◆ **练习题目**
从包含“bar for Oikeusministeriö”的那一行开始，到全部条目的末尾结束（两端都包括），把这些行完整重写，条目文字照录不改。只将答案中的每个坐标数值乘以2.5并四舍五入为整数，恰为0.5时向上取整。

◆ **给定条目**
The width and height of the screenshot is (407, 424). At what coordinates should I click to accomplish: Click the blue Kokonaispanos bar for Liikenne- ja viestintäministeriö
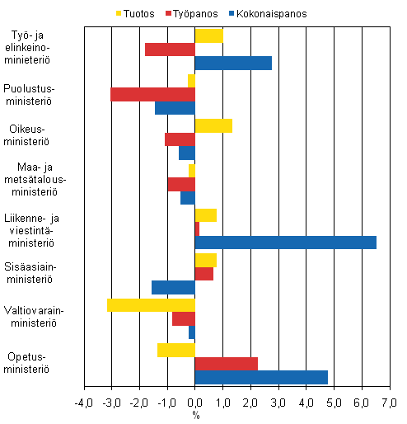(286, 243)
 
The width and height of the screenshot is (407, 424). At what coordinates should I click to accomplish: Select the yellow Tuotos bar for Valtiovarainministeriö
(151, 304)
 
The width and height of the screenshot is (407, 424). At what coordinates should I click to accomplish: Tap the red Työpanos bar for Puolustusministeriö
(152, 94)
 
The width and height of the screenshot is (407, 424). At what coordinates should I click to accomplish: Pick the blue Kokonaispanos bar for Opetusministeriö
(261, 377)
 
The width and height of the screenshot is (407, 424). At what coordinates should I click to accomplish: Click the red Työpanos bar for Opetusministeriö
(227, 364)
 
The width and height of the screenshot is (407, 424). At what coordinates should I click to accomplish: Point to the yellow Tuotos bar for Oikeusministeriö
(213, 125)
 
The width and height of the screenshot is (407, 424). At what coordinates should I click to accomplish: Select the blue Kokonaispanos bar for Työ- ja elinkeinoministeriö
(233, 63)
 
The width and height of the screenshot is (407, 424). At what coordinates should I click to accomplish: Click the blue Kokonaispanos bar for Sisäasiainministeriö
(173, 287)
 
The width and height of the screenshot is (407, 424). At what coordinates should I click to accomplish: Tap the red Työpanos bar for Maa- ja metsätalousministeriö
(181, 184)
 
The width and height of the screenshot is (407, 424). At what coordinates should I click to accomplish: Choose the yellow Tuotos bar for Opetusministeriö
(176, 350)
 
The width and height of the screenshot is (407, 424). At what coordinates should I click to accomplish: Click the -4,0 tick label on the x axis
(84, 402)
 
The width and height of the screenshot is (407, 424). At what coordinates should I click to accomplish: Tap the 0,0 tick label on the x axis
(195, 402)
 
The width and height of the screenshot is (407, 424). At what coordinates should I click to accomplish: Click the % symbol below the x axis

◆ **书面答案**
The width and height of the screenshot is (407, 424). At what coordinates should I click to accomplish: Point to the yellow Tuotos bar for Oikeusministeriö
(533, 313)
 
The width and height of the screenshot is (407, 424). At what coordinates should I click to accomplish: Select the blue Kokonaispanos bar for Työ- ja elinkeinoministeriö
(583, 158)
 
The width and height of the screenshot is (407, 424). At what coordinates should I click to accomplish: Click the blue Kokonaispanos bar for Sisäasiainministeriö
(433, 718)
 
The width and height of the screenshot is (407, 424). At what coordinates should I click to accomplish: Tap the red Työpanos bar for Maa- ja metsätalousministeriö
(453, 460)
 
The width and height of the screenshot is (407, 424). At what coordinates should I click to accomplish: Choose the yellow Tuotos bar for Opetusministeriö
(440, 875)
 
The width and height of the screenshot is (407, 424). At what coordinates should I click to accomplish: Click the -4,0 tick label on the x axis
(210, 1005)
 
The width and height of the screenshot is (407, 424). At what coordinates should I click to accomplish: Tap the 0,0 tick label on the x axis
(488, 1005)
 
The width and height of the screenshot is (407, 424). At what coordinates should I click to accomplish: Click the % symbol below the x axis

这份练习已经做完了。